START INPUT DATA

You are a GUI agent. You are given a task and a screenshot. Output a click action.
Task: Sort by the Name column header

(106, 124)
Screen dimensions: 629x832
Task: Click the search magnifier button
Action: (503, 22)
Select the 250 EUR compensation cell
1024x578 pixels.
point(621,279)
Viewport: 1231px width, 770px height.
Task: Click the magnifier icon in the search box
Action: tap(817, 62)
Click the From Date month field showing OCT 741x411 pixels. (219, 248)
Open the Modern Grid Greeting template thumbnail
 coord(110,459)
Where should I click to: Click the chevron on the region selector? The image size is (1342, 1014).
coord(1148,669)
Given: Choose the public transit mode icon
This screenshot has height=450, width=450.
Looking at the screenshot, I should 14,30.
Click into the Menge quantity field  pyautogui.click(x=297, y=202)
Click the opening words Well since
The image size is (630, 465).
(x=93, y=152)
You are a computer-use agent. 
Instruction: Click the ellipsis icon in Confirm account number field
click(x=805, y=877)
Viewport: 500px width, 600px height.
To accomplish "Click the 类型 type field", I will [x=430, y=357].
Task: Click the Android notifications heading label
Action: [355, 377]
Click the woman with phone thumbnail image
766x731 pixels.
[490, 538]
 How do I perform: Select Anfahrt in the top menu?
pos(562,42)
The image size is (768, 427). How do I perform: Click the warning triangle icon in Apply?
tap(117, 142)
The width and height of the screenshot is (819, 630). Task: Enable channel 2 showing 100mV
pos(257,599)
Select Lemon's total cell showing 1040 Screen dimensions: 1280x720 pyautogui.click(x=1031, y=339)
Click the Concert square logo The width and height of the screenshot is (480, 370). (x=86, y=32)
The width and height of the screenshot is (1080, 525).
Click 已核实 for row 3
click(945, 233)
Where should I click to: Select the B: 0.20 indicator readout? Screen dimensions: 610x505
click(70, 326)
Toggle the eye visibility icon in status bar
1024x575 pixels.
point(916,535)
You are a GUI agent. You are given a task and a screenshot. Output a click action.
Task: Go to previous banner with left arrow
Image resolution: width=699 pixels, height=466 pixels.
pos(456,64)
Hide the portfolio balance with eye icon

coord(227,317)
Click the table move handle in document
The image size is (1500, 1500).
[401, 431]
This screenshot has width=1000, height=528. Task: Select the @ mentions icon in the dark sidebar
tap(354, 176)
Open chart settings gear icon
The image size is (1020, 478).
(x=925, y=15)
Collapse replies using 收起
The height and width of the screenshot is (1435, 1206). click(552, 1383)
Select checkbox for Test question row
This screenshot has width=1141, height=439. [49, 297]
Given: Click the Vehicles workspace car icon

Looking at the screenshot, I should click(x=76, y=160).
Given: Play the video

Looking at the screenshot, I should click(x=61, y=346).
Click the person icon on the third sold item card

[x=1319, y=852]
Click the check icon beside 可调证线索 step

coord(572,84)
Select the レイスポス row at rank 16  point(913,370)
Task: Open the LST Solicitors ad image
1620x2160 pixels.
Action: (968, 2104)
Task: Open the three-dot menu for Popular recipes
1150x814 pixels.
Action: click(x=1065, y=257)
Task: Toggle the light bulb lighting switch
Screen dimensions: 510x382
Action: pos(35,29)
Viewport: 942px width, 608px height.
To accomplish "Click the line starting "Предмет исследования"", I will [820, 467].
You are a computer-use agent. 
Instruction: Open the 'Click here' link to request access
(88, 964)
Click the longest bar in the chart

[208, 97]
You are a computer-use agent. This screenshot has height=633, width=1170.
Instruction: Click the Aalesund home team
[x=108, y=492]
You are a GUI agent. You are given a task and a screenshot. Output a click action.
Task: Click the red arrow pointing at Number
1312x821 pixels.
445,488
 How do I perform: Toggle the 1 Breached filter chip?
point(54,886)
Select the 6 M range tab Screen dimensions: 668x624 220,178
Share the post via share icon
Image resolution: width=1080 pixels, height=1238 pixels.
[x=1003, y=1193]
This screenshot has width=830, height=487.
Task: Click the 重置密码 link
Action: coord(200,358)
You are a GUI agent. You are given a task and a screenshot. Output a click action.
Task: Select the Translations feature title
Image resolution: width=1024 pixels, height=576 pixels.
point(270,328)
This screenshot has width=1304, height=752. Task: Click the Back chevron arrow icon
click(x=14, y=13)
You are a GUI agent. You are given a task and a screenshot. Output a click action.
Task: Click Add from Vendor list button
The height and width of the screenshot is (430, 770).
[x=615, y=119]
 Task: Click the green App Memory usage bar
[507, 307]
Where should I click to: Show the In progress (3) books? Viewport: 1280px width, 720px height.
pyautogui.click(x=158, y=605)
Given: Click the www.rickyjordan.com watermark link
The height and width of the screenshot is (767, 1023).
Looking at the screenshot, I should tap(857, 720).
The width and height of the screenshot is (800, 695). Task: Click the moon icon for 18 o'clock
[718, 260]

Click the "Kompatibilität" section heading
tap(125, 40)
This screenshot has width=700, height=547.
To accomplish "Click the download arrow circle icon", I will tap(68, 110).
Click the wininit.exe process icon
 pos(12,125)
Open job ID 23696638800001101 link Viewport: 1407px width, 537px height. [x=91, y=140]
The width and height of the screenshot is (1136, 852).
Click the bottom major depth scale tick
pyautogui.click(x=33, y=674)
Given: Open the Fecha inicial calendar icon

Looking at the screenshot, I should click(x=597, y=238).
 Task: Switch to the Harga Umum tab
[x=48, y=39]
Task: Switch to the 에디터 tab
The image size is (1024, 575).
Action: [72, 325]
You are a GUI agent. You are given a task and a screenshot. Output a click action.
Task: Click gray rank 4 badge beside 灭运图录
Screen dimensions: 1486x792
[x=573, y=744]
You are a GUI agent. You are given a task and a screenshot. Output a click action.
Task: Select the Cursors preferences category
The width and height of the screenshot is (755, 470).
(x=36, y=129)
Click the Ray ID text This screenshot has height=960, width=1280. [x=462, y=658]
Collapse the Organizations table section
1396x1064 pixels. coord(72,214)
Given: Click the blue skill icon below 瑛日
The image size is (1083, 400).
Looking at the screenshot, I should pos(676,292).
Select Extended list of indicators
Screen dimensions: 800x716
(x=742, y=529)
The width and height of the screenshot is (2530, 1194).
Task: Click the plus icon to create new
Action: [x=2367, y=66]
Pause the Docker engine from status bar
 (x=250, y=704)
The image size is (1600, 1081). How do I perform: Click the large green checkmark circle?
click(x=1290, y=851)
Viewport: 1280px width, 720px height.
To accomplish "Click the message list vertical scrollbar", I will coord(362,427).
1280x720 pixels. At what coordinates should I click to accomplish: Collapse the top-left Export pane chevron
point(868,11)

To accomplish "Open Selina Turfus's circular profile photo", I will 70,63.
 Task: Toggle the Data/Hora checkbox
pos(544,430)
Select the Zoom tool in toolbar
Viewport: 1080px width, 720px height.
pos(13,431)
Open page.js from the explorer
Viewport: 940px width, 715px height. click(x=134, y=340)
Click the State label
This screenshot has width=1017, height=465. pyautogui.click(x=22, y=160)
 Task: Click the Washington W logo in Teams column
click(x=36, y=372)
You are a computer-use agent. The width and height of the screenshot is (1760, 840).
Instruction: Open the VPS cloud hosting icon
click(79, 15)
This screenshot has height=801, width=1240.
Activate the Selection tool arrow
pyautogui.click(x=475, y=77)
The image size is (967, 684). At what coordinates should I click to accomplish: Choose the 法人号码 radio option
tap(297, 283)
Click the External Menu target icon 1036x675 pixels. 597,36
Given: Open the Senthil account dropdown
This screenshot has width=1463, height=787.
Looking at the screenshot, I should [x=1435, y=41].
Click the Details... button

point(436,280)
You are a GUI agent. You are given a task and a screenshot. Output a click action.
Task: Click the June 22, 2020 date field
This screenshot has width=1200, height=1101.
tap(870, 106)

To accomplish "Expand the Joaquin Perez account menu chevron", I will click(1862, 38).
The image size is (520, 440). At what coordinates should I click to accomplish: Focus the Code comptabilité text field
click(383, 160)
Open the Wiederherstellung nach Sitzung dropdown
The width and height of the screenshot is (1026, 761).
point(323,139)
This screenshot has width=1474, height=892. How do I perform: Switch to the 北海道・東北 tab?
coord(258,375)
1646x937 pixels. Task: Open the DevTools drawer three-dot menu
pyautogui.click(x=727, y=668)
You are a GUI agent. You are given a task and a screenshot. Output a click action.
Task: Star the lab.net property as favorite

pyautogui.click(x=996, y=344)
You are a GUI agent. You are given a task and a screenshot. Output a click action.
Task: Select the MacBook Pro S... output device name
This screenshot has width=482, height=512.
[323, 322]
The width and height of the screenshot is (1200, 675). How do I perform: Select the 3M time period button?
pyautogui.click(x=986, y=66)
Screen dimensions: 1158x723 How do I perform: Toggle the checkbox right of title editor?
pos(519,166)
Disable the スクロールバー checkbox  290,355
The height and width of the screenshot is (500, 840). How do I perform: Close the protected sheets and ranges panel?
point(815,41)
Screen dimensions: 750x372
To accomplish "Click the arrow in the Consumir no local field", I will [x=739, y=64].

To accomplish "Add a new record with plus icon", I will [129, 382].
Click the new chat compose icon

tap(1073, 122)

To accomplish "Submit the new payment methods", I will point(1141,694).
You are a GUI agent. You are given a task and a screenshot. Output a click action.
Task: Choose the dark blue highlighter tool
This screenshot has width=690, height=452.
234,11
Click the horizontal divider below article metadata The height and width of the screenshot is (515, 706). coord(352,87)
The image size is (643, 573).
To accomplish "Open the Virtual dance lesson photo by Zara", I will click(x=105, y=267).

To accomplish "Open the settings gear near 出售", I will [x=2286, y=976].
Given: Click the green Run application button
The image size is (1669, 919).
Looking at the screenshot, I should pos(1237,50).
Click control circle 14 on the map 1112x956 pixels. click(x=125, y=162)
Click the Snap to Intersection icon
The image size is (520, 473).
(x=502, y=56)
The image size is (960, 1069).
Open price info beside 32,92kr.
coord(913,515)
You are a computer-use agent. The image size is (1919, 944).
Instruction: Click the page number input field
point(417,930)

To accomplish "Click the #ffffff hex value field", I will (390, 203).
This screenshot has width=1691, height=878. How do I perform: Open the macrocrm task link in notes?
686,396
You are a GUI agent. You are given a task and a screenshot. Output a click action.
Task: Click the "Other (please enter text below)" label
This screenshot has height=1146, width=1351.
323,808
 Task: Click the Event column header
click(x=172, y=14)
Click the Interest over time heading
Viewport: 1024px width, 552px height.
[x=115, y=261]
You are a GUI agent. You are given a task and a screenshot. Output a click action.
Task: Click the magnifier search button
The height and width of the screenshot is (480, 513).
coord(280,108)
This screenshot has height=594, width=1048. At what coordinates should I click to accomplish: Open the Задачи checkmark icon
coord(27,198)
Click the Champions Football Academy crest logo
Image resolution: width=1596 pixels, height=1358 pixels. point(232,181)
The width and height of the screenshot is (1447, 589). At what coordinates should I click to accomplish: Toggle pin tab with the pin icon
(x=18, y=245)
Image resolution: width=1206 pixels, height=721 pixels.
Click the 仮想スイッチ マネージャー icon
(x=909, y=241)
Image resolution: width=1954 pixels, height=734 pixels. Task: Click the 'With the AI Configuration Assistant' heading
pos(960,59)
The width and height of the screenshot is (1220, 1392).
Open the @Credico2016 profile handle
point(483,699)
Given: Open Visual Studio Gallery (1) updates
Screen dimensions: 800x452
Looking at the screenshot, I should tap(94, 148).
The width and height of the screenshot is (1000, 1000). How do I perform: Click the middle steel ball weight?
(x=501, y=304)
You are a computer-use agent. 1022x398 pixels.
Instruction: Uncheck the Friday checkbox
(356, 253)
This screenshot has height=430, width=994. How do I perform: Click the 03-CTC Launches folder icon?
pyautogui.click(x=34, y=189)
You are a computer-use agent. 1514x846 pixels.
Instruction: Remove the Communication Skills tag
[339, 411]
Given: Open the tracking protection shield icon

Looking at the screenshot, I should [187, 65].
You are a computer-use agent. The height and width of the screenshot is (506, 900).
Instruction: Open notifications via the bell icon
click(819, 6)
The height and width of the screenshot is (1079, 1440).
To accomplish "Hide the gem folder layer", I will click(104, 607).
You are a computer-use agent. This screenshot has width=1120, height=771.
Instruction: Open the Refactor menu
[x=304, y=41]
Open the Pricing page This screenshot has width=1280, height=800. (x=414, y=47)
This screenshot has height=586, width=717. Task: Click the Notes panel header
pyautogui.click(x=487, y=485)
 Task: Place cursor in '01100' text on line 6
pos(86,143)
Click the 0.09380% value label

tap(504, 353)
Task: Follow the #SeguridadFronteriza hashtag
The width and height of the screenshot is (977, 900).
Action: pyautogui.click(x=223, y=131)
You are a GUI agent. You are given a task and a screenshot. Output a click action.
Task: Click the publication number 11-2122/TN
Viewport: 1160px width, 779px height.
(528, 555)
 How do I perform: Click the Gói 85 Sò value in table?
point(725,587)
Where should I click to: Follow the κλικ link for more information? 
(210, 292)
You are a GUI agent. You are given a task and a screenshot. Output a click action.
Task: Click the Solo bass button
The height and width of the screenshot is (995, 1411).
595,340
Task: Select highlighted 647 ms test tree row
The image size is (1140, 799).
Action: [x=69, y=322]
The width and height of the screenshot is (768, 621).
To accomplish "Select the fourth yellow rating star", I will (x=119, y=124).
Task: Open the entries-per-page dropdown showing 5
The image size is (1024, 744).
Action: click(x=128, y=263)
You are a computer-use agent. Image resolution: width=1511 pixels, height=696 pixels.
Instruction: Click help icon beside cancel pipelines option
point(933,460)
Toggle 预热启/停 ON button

END INPUT DATA

● BRIEF: Show each line in the entries that holds the string "photo".

● COMPLETED TASK:
To accomplish "Open Selina Turfus's circular profile photo", I will 70,63.
To accomplish "Open the Virtual dance lesson photo by Zara", I will click(x=105, y=267).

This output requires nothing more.